King’s Mill shows how PIFU can be successfully implemented in ophthalmology

  • 04 Apr 2023
  • RCOphth

The Royal College of Ophthalmologists (RCOphth) and the ophthalmology department at King’s Mill district general hospital (DGH) collaborated on a case study detailing how King’s Mill developed its patient initiated follow up (PIFU) offering in general ophthalmology, and the impact it has had on unit capacity and patient outcomes, as part of a wider set of actions.

Ophthalmology is the busiest outpatient specialty and remains under pressure to safely reduce outpatient waiting lists. NHS England has identified PIFU as one way of helping to achieve that goal in its 2022/23 planning guidance, having provided guidance on implementing PIFU and more recently publishing guidance on reducing ‘did not attends’ in outpatient services. RCOphth hopes that this case study will provide useful practical information as you consider implementing a PIFU model in your eye unit. As part of wider efforts to address outpatient backlogs, you may also find helpful our 2020 guidance on prioritising outpatient appointments.

Structure of King’s Mill ophthalmology PIFU offering

The King’s Mill ophthalmology unit – sitting within a DGH in Nottinghamshire – provides an in-depth look into the challenges and opportunities presented when developing PIFU pathways. We spoke to the clinicians and administrative team involved in the work to understand their experience of setting up ophthalmology PIFU and to explore the structure they implemented.

The King’s Mill ophthalmology PIFU offering is structured as follows:

  • Supported triaging – Patients are triaged as usual, before being seen by a clinician who then identifies whether the patient is appropriate to be placed on a PIFU pathway. The clinician can reference the ‘ophthalmology PIFU framework’ – developed by ophthalmologists in the unit – which identifies the eye conditions and associated criteria that must be met for a patient to be placed on a PIFU pathway.
  • Patient consent – A shared decision-making conversation is then held between patient and clinician about their suitability and willingness to sit on a PIFU pathway. If the patient agrees, they are informed about next steps by the clinician, using the ophthalmology PIFU ‘Patient Communication Script’.
  • Effective monitoring – Patients are then placed on a purpose-built patient administration system (PAS) – co-created by clinicians and administrative staff – which monitors the date patients are placed onto PIFU, the date the patient requests an appointment (activation date), and the time between the activation date and the follow-up appointment.

Underpinning this model are four key support factors: strong clinician and patient engagement throughout the process of PIFU development, administrative support in devising a PIFU-specific PAS, clinic capacity in order to have the space to undertake PIFU development work, and adaptation to the unit’s unique requirements taking into account its size, resources, demographic and clinical profile of patients attending the unit, and sub-specialty requirements (in this case general ophthalmology).

PIFU development has supported expanded capacity, with patients and staff feeling empowered

Though the King’s Mill ophthalmology unit has also taken several other steps to reduce outpatient backlogs, since the development of its PIFU offering the unit has reduced its overdue referrals by 80% compared to 2020 levels – from 8,000 in 2020 to 1600 in 2023 – with no referrals more overdue than 13 weeks.

In addition, the unit has saved almost 2,000 outpatient appointments through PIFU, averaging a saving of over 100 appointments per month. These saved appointments are then repurposed allowing clinicians to deal with more complex cases while saving patient time.

“PIFU is helping to better prioritise patient appointments, although it does create more challenging clinics for us as clinicians!” – Consultant ophthalmologist, King’s Mill Hospital

Patients have been happy with the move to PIFU, with the unit having received no complaints and a sense of patients feeling empowered with the extra responsibility while knowing they can be seen at a time of their choosing if they do request an appointment. Feedback from within the unit has been positive too, with clinicians happy to have a more efficient system in place facilitating a higher throughput and allowing them to treat more complex cases.

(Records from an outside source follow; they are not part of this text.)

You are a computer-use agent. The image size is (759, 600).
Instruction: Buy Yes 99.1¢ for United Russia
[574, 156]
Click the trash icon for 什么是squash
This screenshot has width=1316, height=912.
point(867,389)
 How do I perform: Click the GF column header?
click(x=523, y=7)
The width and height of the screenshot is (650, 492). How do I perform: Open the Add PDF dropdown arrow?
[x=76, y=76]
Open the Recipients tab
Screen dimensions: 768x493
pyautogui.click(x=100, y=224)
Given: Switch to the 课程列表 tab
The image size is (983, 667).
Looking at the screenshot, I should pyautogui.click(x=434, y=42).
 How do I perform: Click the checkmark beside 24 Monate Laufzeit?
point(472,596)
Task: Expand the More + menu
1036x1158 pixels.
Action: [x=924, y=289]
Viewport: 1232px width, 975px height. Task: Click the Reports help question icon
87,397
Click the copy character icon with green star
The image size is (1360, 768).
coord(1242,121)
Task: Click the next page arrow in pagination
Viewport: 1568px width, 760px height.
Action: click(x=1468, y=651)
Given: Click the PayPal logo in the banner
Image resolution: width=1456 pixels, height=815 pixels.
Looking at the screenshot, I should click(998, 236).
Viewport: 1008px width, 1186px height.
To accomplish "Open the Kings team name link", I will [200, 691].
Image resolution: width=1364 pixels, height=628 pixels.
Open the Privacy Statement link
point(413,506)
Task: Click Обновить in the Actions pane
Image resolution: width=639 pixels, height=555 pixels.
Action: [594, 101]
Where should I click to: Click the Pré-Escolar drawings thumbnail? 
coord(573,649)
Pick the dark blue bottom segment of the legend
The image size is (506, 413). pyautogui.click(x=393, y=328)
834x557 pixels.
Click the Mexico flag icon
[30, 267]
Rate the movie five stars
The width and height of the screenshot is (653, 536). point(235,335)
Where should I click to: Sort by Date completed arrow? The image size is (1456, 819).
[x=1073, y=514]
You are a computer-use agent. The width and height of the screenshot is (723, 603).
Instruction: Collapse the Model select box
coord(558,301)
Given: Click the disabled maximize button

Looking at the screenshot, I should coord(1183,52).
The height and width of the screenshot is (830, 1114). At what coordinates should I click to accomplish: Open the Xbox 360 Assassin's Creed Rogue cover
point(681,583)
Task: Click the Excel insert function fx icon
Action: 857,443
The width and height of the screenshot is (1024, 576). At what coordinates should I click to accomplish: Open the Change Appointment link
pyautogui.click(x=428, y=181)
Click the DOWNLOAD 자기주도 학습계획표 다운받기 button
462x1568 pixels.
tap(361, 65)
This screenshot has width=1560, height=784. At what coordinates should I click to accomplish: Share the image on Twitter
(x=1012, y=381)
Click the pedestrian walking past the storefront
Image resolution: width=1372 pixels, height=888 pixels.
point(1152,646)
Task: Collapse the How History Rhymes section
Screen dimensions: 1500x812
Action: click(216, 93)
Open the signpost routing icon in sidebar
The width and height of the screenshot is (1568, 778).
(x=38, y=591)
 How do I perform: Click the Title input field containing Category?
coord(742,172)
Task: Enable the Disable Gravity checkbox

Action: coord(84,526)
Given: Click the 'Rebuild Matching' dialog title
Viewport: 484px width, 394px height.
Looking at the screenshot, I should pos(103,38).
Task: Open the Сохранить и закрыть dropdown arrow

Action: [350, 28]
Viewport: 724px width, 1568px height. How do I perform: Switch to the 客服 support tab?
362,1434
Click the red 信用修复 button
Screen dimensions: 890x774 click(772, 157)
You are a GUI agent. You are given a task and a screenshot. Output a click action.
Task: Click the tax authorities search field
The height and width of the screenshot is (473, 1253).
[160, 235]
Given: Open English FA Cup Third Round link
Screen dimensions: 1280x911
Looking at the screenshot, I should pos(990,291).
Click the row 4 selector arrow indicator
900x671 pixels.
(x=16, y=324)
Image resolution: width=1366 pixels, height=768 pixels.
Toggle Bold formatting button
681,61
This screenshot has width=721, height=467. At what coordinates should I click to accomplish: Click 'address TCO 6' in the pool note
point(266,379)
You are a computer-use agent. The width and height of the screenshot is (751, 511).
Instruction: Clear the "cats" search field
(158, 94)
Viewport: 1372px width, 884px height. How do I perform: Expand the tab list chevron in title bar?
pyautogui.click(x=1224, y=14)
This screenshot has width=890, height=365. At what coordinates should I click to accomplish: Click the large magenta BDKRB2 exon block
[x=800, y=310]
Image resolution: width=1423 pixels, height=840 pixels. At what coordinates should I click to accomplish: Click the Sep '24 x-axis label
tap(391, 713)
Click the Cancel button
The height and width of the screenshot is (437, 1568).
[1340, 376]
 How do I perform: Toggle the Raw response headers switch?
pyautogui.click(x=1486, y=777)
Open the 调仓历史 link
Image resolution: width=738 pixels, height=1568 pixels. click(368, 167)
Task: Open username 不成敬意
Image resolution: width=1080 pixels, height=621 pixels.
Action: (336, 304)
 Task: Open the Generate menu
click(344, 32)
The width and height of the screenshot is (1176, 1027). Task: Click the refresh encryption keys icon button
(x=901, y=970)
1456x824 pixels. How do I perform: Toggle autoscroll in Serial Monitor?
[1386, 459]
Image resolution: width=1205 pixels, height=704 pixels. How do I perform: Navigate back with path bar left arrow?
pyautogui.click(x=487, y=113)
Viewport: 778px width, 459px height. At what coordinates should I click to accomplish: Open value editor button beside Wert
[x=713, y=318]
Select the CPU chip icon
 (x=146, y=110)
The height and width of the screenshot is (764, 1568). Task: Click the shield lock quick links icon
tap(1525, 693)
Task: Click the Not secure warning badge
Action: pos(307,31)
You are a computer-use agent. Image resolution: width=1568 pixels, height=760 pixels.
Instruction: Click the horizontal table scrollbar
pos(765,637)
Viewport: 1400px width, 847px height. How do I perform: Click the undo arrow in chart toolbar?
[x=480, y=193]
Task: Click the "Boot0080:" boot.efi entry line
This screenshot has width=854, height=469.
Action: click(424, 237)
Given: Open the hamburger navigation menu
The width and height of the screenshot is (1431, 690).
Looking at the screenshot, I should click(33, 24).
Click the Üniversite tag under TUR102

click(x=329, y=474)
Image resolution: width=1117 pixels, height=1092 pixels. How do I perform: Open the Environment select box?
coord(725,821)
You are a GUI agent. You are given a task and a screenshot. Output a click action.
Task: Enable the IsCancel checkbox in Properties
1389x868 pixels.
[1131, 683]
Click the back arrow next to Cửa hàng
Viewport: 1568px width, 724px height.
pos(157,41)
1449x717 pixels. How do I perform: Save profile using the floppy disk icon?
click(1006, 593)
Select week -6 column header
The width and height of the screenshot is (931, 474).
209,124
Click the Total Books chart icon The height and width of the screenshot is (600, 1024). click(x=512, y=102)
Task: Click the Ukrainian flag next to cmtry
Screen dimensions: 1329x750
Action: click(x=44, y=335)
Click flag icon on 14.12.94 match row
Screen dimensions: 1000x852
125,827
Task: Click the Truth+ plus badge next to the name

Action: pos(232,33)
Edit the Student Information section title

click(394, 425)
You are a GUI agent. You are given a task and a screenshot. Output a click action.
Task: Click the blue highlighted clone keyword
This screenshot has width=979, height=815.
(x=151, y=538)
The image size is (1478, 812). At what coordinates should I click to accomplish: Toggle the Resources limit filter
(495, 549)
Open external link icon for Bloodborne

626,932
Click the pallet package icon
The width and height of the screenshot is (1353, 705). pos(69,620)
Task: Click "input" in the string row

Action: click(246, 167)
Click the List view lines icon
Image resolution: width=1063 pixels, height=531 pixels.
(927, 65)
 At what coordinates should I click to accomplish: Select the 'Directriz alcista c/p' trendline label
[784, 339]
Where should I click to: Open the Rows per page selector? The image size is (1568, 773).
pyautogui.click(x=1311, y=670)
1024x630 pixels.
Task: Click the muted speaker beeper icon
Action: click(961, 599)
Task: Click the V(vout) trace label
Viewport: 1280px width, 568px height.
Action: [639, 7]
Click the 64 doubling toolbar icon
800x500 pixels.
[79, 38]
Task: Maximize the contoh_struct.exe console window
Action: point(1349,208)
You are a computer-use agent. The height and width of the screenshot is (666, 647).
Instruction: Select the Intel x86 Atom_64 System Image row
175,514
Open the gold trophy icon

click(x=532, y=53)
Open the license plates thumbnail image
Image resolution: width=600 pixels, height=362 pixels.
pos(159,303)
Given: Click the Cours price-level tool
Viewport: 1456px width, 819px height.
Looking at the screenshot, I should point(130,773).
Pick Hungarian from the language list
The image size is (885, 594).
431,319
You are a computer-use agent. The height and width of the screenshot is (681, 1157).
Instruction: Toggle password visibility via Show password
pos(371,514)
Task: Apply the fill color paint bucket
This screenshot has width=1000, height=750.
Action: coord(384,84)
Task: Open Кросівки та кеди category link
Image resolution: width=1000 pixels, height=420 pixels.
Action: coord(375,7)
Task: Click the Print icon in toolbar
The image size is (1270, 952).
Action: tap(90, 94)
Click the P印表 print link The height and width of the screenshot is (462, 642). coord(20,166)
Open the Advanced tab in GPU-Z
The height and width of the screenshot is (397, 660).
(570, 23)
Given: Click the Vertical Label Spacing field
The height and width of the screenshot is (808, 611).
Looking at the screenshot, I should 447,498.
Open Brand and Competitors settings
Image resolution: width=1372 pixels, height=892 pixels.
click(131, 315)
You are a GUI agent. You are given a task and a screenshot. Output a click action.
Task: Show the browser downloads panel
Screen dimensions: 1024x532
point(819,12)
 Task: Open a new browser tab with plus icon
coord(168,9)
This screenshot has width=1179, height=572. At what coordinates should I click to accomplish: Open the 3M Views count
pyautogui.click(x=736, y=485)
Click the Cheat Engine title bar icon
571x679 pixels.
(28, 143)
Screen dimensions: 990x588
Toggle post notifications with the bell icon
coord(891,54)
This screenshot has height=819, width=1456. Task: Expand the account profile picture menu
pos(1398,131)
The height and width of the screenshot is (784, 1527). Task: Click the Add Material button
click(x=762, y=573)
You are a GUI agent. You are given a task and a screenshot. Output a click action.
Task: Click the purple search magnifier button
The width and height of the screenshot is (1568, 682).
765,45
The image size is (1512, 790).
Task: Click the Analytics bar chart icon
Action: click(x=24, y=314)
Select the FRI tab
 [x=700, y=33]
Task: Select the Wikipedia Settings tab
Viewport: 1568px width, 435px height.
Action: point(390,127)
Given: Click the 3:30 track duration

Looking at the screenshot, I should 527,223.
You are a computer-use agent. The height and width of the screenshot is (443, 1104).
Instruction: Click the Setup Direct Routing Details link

PIFU development prompting further innovations

Following the initial development of general ophthalmology PIFU at King’s Mill, the unit has a number of key sub-specialties it wants to either expand the offering to– namely paediatric ophthalmology – or to improve the current operation of existing PIFU pathways.

While PIFU has been successful in supporting tackling backlogs, King’s Mill continues to work with triaging nurses to make better decisions when calling patients back, given clinic space is at a premium – a challenge many units currently face as highlighted in the RCOphth 2022 workforce census.

To view the case study in full alongside a set of materials related to the King’s Mill process – including the Ophthalmology PIFU Framework, PIFU flow-chart, and patient communication script – please follow this link.

To read a full write-up of the webinar exploring the role PIFU has in improving ophthalmology outpatient services held following publication of the case study – please follow this link

If you have any questions or comments, please contact [email protected]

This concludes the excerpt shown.